_What is required_.
Return each line of the items below that contains the string "accomplish", copying every such line in full.

_Records for processing_.
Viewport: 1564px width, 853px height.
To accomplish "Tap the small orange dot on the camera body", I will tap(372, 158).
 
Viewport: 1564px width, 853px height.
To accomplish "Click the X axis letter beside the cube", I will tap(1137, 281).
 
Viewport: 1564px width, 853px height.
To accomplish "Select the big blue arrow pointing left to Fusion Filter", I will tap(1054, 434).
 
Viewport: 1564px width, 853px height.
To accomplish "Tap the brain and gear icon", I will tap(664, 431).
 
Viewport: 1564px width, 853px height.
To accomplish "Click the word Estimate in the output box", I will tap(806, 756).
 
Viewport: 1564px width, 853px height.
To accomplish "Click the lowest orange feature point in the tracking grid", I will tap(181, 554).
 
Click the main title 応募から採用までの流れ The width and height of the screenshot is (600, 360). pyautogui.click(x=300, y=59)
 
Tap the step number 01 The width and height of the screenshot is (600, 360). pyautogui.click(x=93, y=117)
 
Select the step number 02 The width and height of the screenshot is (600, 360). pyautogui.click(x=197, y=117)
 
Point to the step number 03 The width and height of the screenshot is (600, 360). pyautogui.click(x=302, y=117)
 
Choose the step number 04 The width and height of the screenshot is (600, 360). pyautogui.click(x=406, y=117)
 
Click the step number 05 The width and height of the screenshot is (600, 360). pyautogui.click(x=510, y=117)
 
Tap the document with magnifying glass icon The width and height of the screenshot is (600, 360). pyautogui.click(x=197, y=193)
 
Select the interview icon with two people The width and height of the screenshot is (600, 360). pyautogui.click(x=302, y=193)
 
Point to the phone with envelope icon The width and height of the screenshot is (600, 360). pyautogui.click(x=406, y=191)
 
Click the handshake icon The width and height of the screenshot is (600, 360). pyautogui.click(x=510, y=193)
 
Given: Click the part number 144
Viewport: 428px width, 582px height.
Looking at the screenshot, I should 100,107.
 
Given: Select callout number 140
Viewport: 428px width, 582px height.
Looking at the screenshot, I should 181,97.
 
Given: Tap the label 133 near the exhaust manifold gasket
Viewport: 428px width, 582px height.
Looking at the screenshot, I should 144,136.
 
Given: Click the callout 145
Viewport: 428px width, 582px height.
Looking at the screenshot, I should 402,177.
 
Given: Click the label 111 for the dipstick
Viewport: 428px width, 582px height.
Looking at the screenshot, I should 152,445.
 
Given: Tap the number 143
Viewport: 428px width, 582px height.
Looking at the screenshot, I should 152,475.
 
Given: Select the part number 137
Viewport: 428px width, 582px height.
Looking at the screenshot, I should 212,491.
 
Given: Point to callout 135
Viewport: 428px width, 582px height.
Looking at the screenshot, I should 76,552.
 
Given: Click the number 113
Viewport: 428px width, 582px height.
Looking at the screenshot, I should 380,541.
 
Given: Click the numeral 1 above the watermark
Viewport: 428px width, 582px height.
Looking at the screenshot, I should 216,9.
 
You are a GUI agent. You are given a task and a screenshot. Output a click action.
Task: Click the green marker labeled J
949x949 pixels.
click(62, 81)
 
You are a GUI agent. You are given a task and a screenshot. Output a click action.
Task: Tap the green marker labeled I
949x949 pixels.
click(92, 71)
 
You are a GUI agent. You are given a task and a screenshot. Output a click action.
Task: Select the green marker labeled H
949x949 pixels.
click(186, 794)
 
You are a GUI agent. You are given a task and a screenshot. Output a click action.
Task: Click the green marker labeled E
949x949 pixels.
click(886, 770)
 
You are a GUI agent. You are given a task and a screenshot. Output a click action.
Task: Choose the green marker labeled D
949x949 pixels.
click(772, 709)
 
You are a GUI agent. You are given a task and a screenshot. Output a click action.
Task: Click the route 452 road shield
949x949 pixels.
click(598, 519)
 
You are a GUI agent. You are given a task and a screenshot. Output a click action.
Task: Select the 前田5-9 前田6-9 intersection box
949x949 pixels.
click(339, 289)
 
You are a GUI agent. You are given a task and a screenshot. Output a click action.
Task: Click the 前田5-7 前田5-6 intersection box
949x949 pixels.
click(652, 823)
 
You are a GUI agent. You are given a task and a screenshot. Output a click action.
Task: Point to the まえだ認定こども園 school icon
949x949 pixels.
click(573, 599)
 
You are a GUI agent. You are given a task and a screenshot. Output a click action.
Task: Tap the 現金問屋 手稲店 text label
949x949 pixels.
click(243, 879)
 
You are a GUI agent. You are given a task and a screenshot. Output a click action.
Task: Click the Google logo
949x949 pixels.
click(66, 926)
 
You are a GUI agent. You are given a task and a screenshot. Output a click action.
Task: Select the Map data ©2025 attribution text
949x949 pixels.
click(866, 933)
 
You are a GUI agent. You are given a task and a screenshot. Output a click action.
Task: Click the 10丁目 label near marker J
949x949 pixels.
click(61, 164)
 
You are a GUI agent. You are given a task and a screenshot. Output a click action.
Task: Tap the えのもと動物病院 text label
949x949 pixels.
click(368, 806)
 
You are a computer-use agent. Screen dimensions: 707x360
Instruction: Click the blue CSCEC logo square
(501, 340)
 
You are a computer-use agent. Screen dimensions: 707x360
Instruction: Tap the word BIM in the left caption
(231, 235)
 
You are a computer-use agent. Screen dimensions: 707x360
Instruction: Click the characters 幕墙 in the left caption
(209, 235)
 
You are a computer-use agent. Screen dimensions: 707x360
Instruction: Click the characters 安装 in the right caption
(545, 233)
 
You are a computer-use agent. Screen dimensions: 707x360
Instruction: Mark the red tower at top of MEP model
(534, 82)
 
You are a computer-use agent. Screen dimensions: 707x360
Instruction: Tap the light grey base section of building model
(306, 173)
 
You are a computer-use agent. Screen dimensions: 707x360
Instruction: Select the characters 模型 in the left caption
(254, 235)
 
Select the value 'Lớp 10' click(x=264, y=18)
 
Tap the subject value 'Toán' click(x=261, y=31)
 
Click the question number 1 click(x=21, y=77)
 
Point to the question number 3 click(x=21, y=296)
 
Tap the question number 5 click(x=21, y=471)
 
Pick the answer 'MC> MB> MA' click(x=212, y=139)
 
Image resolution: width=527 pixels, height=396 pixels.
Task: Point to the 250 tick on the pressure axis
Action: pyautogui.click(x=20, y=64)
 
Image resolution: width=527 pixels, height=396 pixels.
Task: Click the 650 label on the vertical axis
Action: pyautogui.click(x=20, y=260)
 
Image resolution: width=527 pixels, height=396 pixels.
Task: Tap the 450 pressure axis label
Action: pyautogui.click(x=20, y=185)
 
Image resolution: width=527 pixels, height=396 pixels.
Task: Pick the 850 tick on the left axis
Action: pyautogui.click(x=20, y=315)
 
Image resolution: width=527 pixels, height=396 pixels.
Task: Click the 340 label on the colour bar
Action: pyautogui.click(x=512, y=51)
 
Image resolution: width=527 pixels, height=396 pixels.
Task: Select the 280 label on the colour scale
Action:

_Solved problem_.
To accomplish "Tap the small orange dot on the camera body", I will tap(372, 158).
To accomplish "Click the X axis letter beside the cube", I will tap(1137, 281).
To accomplish "Select the big blue arrow pointing left to Fusion Filter", I will tap(1054, 434).
To accomplish "Tap the brain and gear icon", I will tap(664, 431).
To accomplish "Click the word Estimate in the output box", I will tap(806, 756).
To accomplish "Click the lowest orange feature point in the tracking grid", I will tap(181, 554).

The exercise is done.